Horningsea is a small village in Cambridgeshire, sitting on the east bank of the River Cam north of Cambridge, north of Fen Ditton and on the road from Cambridge to Clayhithe. The nearest railway station is Waterbeach.

Bait's Bite Lock on the River Cam is just to the south of the village; the first lock downriver from Jesus Green in Cambridge and so a frequent gathering place of rowing eights.

Listed as Horningesea in the Domesday Book, the village's name derives from either "Horning's Island" (referring to dry ground in marsh) or "Horn-shaped Hill Island".[1][2]

Parish church

Church of St Peter

The village has been home to a place of worship for well over a thousand years. A minster was built here in the 9th century; it was sacked by the invading Danes in the 870s but rebuilt soon after. Only a pair of Anglo-Saxon coffin lids remain from the original church.

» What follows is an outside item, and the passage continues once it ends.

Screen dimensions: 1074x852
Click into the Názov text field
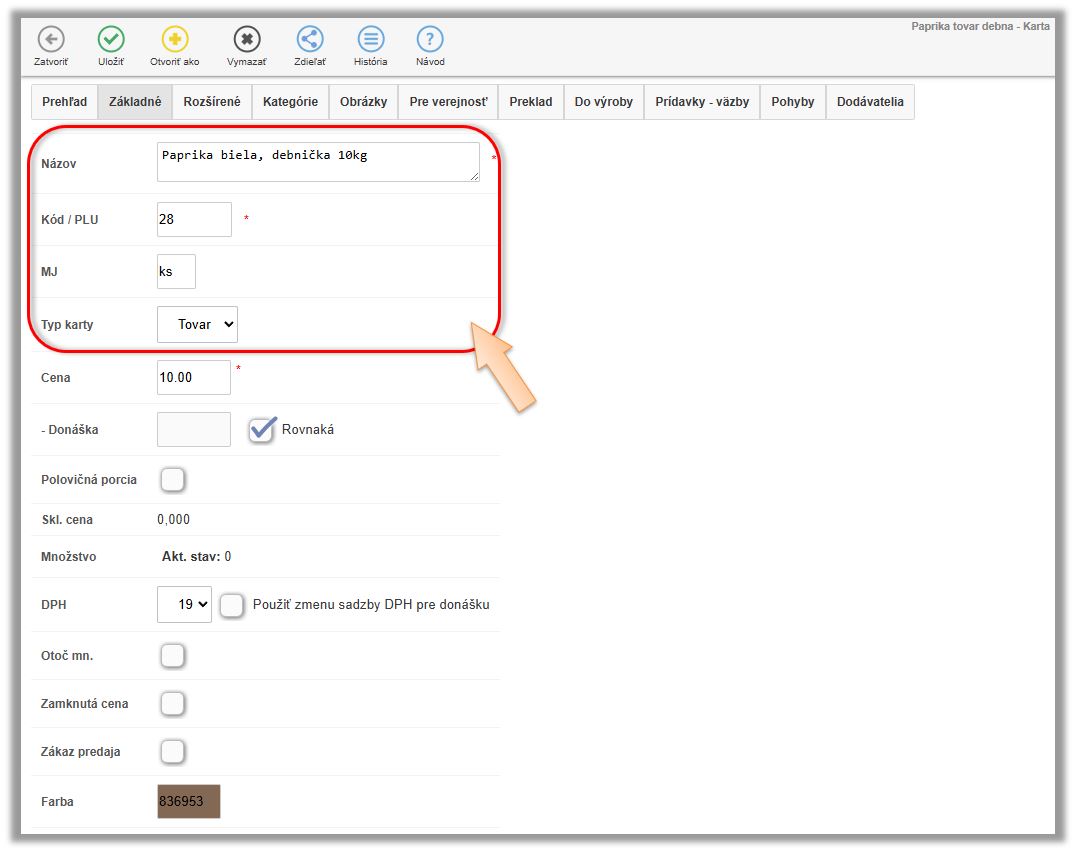[x=317, y=162]
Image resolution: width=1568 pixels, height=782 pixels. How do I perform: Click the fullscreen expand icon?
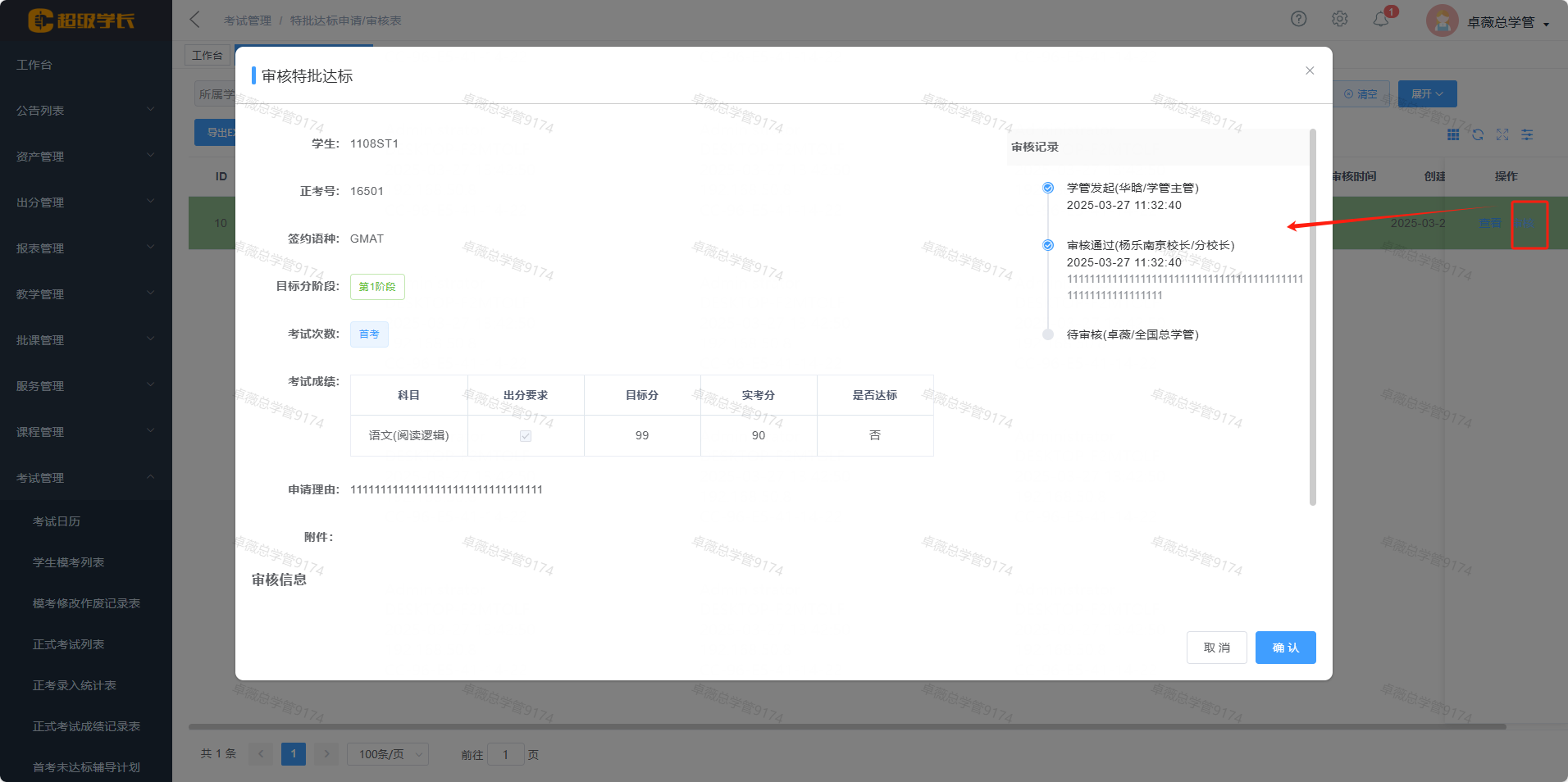tap(1502, 134)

The south arcade remains from the 11th century, the chancel from around 1220, and the building was substantially rebuilt in the 13th and 14th centuries. During this period it was granted to the Hospital of St John in Cambridge, and at the order's dissolution at the Reformation its lands passed to St John's College, Cambridge. The church was extensively restored in the early 19th century.[3]

History

Horningsea's location on the River Cam is central to its development as a village, whose use for navigation dates back to at least Roman times. Around 4,000 years ago, the parish consisted of a chalk promontory between marshland and the sea, and there is evidence of Iron Age habitation. Around 1000 years ago it had become a peninsula extending northwards into the undrained fens.[1]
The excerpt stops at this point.